Dataset entries:
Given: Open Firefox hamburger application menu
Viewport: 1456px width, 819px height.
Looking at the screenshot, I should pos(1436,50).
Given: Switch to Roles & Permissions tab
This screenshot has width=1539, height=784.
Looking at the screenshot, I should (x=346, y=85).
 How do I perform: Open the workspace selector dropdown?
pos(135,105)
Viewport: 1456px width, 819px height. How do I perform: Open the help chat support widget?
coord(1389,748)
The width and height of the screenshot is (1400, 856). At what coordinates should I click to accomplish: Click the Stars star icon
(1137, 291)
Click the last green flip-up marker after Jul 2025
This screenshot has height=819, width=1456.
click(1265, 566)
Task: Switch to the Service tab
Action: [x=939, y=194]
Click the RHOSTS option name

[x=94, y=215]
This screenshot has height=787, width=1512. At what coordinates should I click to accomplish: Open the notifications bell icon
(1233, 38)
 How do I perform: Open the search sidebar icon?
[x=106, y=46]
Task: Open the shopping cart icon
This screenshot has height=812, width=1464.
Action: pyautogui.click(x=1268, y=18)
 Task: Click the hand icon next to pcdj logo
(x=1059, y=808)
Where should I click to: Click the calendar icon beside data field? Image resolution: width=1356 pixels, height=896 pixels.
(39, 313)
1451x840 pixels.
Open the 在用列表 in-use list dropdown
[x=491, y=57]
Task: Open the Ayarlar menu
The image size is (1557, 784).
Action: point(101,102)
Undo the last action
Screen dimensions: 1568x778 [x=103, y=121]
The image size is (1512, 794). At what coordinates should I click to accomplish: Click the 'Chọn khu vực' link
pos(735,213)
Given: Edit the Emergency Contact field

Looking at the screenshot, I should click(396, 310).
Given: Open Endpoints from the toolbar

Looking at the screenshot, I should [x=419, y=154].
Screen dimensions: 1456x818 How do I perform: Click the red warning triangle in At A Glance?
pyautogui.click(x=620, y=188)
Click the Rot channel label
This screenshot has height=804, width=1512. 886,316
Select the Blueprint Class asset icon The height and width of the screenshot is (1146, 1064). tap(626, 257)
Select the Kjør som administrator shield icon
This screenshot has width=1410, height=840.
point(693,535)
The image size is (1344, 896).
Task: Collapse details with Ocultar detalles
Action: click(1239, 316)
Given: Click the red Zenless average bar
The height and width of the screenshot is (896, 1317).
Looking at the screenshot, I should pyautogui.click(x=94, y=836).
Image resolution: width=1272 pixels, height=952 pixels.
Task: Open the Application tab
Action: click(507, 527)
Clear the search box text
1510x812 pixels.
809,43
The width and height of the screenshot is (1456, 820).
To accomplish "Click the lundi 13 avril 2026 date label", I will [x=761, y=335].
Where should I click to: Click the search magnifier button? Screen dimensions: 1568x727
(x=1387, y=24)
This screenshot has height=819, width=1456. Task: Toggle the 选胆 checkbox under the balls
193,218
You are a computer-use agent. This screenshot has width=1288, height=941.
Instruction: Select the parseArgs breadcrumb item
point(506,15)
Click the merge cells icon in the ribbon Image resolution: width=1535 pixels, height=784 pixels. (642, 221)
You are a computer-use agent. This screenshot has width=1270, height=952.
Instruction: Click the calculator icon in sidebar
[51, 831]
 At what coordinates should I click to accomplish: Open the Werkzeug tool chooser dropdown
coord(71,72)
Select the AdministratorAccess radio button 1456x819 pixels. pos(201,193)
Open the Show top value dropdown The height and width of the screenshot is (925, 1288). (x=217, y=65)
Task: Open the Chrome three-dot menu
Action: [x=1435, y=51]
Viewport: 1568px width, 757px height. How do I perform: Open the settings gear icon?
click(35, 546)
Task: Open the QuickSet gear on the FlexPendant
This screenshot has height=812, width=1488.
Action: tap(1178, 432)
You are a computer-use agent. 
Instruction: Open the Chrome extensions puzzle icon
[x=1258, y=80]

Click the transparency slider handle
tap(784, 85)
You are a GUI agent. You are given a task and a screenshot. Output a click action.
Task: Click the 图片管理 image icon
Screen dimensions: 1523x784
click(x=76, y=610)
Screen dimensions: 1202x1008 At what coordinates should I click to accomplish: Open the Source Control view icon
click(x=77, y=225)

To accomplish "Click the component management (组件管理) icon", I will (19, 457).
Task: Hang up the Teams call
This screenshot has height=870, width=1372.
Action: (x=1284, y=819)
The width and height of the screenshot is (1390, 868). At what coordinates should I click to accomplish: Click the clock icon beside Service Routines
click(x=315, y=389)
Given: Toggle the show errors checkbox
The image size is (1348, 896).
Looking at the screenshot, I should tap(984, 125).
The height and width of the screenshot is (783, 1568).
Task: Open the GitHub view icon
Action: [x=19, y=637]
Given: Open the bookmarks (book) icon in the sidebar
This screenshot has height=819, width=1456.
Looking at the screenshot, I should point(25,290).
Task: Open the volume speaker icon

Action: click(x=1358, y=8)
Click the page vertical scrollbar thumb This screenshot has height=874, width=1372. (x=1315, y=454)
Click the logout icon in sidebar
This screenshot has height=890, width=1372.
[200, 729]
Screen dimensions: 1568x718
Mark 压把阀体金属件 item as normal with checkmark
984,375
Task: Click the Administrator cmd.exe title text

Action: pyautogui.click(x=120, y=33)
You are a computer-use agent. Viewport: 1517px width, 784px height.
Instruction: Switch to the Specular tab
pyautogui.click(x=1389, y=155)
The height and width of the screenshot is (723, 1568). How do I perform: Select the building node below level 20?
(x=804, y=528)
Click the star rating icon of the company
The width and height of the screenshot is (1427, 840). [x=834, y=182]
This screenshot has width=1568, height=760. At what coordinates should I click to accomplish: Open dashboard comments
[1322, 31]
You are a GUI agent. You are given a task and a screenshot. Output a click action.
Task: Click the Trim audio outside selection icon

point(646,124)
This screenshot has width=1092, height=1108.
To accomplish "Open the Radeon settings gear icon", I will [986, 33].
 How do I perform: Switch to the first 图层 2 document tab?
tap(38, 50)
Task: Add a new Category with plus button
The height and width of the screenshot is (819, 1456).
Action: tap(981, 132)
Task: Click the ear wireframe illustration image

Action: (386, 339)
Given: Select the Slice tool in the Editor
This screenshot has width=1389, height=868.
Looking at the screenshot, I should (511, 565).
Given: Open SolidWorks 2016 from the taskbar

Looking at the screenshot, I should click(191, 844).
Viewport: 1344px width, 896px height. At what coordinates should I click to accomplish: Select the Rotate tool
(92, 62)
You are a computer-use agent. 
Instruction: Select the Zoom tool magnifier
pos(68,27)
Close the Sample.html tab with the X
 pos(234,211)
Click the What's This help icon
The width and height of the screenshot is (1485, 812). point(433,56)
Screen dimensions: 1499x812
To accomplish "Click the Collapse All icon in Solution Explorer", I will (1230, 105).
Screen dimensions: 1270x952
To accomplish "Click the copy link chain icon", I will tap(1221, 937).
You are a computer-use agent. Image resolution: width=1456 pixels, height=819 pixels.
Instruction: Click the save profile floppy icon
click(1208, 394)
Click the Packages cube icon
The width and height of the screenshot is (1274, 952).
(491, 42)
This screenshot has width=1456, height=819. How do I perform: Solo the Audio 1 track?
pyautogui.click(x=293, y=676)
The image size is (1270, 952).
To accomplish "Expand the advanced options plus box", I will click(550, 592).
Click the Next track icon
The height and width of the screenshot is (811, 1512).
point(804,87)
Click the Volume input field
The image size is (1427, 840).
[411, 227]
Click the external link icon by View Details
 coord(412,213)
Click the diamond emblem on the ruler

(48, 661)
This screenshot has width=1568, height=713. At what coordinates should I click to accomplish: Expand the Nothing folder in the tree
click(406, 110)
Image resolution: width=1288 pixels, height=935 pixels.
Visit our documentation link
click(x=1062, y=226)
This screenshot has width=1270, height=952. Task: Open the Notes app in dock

_ACTION ITEM_
Exactly as written above, copy out all the records.

_TASK RESPONSE_
Given: Open Firefox hamburger application menu
Viewport: 1456px width, 819px height.
Looking at the screenshot, I should pos(1436,50).
Given: Switch to Roles & Permissions tab
This screenshot has width=1539, height=784.
Looking at the screenshot, I should (x=346, y=85).
 How do I perform: Open the workspace selector dropdown?
pos(135,105)
Viewport: 1456px width, 819px height. How do I perform: Open the help chat support widget?
coord(1389,748)
The width and height of the screenshot is (1400, 856). At what coordinates should I click to accomplish: Click the Stars star icon
(1137, 291)
Click the last green flip-up marker after Jul 2025
This screenshot has height=819, width=1456.
click(1265, 566)
Task: Switch to the Service tab
Action: [x=939, y=194]
Click the RHOSTS option name

[x=94, y=215]
This screenshot has height=787, width=1512. At what coordinates should I click to accomplish: Open the notifications bell icon
(1233, 38)
 How do I perform: Open the search sidebar icon?
[x=106, y=46]
Task: Open the shopping cart icon
This screenshot has height=812, width=1464.
Action: pyautogui.click(x=1268, y=18)
 Task: Click the hand icon next to pcdj logo
(x=1059, y=808)
Where should I click to: Click the calendar icon beside data field? Image resolution: width=1356 pixels, height=896 pixels.
(39, 313)
1451x840 pixels.
Open the 在用列表 in-use list dropdown
[x=491, y=57]
Task: Open the Ayarlar menu
The image size is (1557, 784).
Action: point(101,102)
Undo the last action
Screen dimensions: 1568x778 [x=103, y=121]
The image size is (1512, 794). At what coordinates should I click to accomplish: Click the 'Chọn khu vực' link
pos(735,213)
Given: Edit the Emergency Contact field

Looking at the screenshot, I should click(396, 310).
Given: Open Endpoints from the toolbar

Looking at the screenshot, I should [x=419, y=154].
Screen dimensions: 1456x818 How do I perform: Click the red warning triangle in At A Glance?
pyautogui.click(x=620, y=188)
Click the Rot channel label
This screenshot has height=804, width=1512. 886,316
Select the Blueprint Class asset icon The height and width of the screenshot is (1146, 1064). tap(626, 257)
Select the Kjør som administrator shield icon
This screenshot has width=1410, height=840.
point(693,535)
The image size is (1344, 896).
Task: Collapse details with Ocultar detalles
Action: click(1239, 316)
Given: Click the red Zenless average bar
The height and width of the screenshot is (896, 1317).
Looking at the screenshot, I should pyautogui.click(x=94, y=836).
Image resolution: width=1272 pixels, height=952 pixels.
Task: Open the Application tab
Action: click(507, 527)
Clear the search box text
1510x812 pixels.
809,43
The width and height of the screenshot is (1456, 820).
To accomplish "Click the lundi 13 avril 2026 date label", I will [x=761, y=335].
Where should I click to: Click the search magnifier button? Screen dimensions: 1568x727
(x=1387, y=24)
This screenshot has height=819, width=1456. Task: Toggle the 选胆 checkbox under the balls
193,218
You are a computer-use agent. This screenshot has width=1288, height=941.
Instruction: Select the parseArgs breadcrumb item
point(506,15)
Click the merge cells icon in the ribbon Image resolution: width=1535 pixels, height=784 pixels. (642, 221)
You are a computer-use agent. This screenshot has width=1270, height=952.
Instruction: Click the calculator icon in sidebar
[51, 831]
 At what coordinates should I click to accomplish: Open the Werkzeug tool chooser dropdown
coord(71,72)
Select the AdministratorAccess radio button 1456x819 pixels. pos(201,193)
Open the Show top value dropdown The height and width of the screenshot is (925, 1288). (x=217, y=65)
Task: Open the Chrome three-dot menu
Action: [x=1435, y=51]
Viewport: 1568px width, 757px height. How do I perform: Open the settings gear icon?
click(35, 546)
Task: Open the QuickSet gear on the FlexPendant
This screenshot has height=812, width=1488.
Action: tap(1178, 432)
You are a computer-use agent. 
Instruction: Open the Chrome extensions puzzle icon
[x=1258, y=80]

Click the transparency slider handle
tap(784, 85)
You are a GUI agent. You are given a task and a screenshot. Output a click action.
Task: Click the 图片管理 image icon
Screen dimensions: 1523x784
click(x=76, y=610)
Screen dimensions: 1202x1008 At what coordinates should I click to accomplish: Open the Source Control view icon
click(x=77, y=225)

To accomplish "Click the component management (组件管理) icon", I will (19, 457).
Task: Hang up the Teams call
This screenshot has height=870, width=1372.
Action: (x=1284, y=819)
The width and height of the screenshot is (1390, 868). At what coordinates should I click to accomplish: Click the clock icon beside Service Routines
click(x=315, y=389)
Given: Toggle the show errors checkbox
The image size is (1348, 896).
Looking at the screenshot, I should tap(984, 125).
The height and width of the screenshot is (783, 1568).
Task: Open the GitHub view icon
Action: [x=19, y=637]
Given: Open the bookmarks (book) icon in the sidebar
This screenshot has height=819, width=1456.
Looking at the screenshot, I should point(25,290).
Task: Open the volume speaker icon

Action: click(x=1358, y=8)
Click the page vertical scrollbar thumb This screenshot has height=874, width=1372. (x=1315, y=454)
Click the logout icon in sidebar
This screenshot has height=890, width=1372.
[200, 729]
Screen dimensions: 1568x718
Mark 压把阀体金属件 item as normal with checkmark
984,375
Task: Click the Administrator cmd.exe title text

Action: pyautogui.click(x=120, y=33)
You are a computer-use agent. Viewport: 1517px width, 784px height.
Instruction: Switch to the Specular tab
pyautogui.click(x=1389, y=155)
The height and width of the screenshot is (723, 1568). How do I perform: Select the building node below level 20?
(x=804, y=528)
Click the star rating icon of the company
The width and height of the screenshot is (1427, 840). [x=834, y=182]
This screenshot has width=1568, height=760. At what coordinates should I click to accomplish: Open dashboard comments
[1322, 31]
You are a GUI agent. You are given a task and a screenshot. Output a click action.
Task: Click the Trim audio outside selection icon

point(646,124)
This screenshot has width=1092, height=1108.
To accomplish "Open the Radeon settings gear icon", I will [986, 33].
 How do I perform: Switch to the first 图层 2 document tab?
tap(38, 50)
Task: Add a new Category with plus button
The height and width of the screenshot is (819, 1456).
Action: tap(981, 132)
Task: Click the ear wireframe illustration image

Action: (386, 339)
Given: Select the Slice tool in the Editor
This screenshot has width=1389, height=868.
Looking at the screenshot, I should (511, 565).
Given: Open SolidWorks 2016 from the taskbar

Looking at the screenshot, I should click(191, 844).
Viewport: 1344px width, 896px height. At what coordinates should I click to accomplish: Select the Rotate tool
(92, 62)
You are a computer-use agent. 
Instruction: Select the Zoom tool magnifier
pos(68,27)
Close the Sample.html tab with the X
 pos(234,211)
Click the What's This help icon
The width and height of the screenshot is (1485, 812). point(433,56)
Screen dimensions: 1499x812
To accomplish "Click the Collapse All icon in Solution Explorer", I will (1230, 105).
Screen dimensions: 1270x952
To accomplish "Click the copy link chain icon", I will tap(1221, 937).
You are a computer-use agent. Image resolution: width=1456 pixels, height=819 pixels.
Instruction: Click the save profile floppy icon
click(1208, 394)
Click the Packages cube icon
The width and height of the screenshot is (1274, 952).
(491, 42)
This screenshot has width=1456, height=819. How do I perform: Solo the Audio 1 track?
pyautogui.click(x=293, y=676)
The image size is (1270, 952).
To accomplish "Expand the advanced options plus box", I will click(550, 592).
Click the Next track icon
The height and width of the screenshot is (811, 1512).
point(804,87)
Click the Volume input field
The image size is (1427, 840).
[411, 227]
Click the external link icon by View Details
 coord(412,213)
Click the diamond emblem on the ruler

(48, 661)
This screenshot has width=1568, height=713. At what coordinates should I click to accomplish: Expand the Nothing folder in the tree
click(406, 110)
Image resolution: width=1288 pixels, height=935 pixels.
Visit our documentation link
click(x=1062, y=226)
This screenshot has width=1270, height=952. Task: Open the Notes app in dock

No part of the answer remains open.